I note section 29 of HIPA, requires all research projects where personal health information is used or disclosed by a trustee, must be approved by a research ethics committee that has been approved by the Saskatchewan Minister of Health. If a research ethics committee is small and nimble it should never be a barrier to good research.

I have heard that some say “privacy” is a barrier to research. I do not believe or accept that point of view. That is why I wrote this blog to show that good research can continue and the barriers to obtaining the data should be minimal. If public bodies are citing “privacy” as the problem, they are giving the wrong reason and it just might be they don’t want to provide the information or to cooperate. Privacy is not the barrier.

A Good Access Request (updated)

You want some information from a government ministry, board, agency, Crown corporation, or from a city, town, village, rural municipality, university, school, library or health trustee.

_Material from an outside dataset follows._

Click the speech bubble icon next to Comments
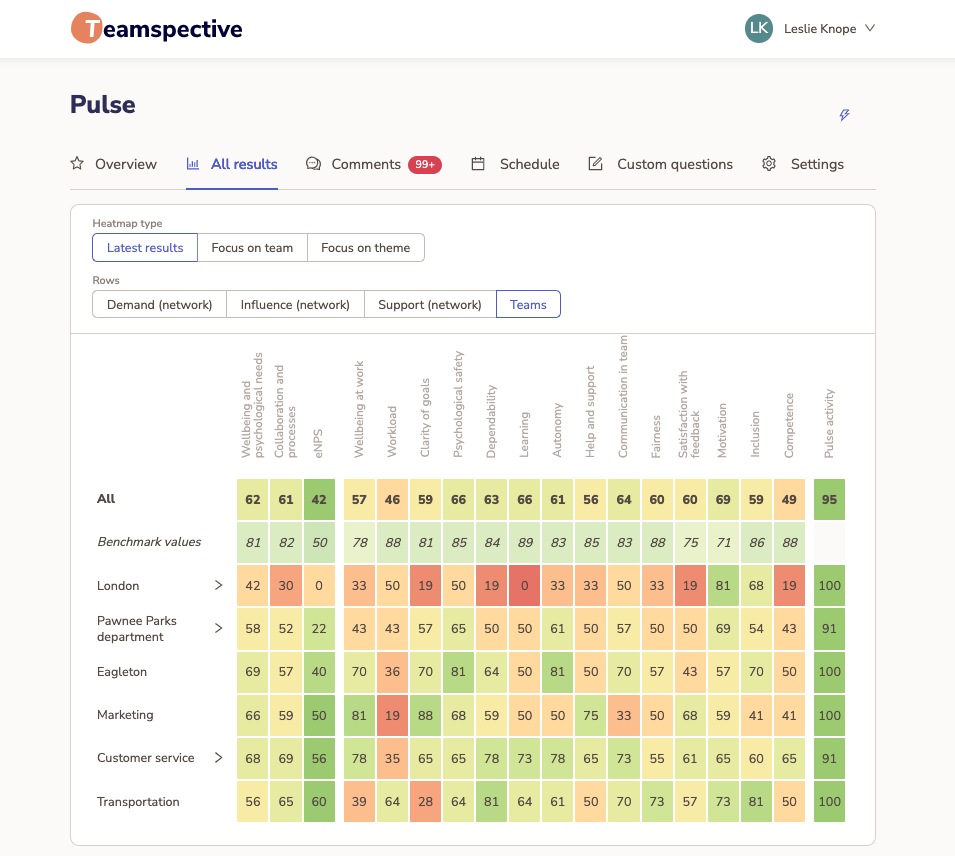The image size is (955, 856). point(312,163)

First, try the informal method, which is finding out who makes decisions regarding releasing information, maybe the director or a supervisor, and request by telephone or email the information you would like. If that is not successful, your next step is to go formal and prepare an Access to Information Request. A sample of the form can be found here.

I see many access requests that ask for everything. Asking for everything can result in hundreds or thousands of records. It will take longer to find all the records and as staff consider the number of records being requested, their inclination will be to charge a fee. If a public body has to retrieve 25 records it can happen fairly quickly. If you are asking for 4,000 records, you know that will take longer to find and reproduce them all.

So, my first piece of advice is that you think carefully about what exactly you want. Define your purpose and then say I need certain records to fulfill that purpose.

You can limit your request to a certain date range, e.g., for the month of May 2020 or for the year 2019. The narrower the date range, the less extensive the search and the time to retrieve and reproduce those documents.

If you can, specify the types of records you want, e.g., you want emails rather than all documents, or engineering reports rather than all reports.

You can also specify you want the records connected to certain employees, e.g., emails between Joe and Sally rather than emails sent and received by all employees.

In other words, by making your access request more specific, you increase the chances of staff knowing where to look and reducing the time to search, review and reproduce.

You can of course go as broad as you wish, but do not be surprised if you have to wait longer and you receive a high fee estimate.

And remember not to frame your access to information request in the form of a question. The right of access is to copies of source documents that already exist at the time the request is made. There is no obligation under access and privacy legislation for a public body to create records to respond to your question.

It should be noted that where an organization is unable to identify the record you are requesting, the organization can ask you to provide more details to identify the record (see section 6 of The Freedom of Information and Protection of Privacy Act (FOIP).  Thus, it becomes important to be as clear as you can in describing the record or records that you want.

I hope this might help you when seeking information or records and I hope public bodies appreciate your efforts to be specific and narrow your request. I hope those public bodies do their part and give you greater service.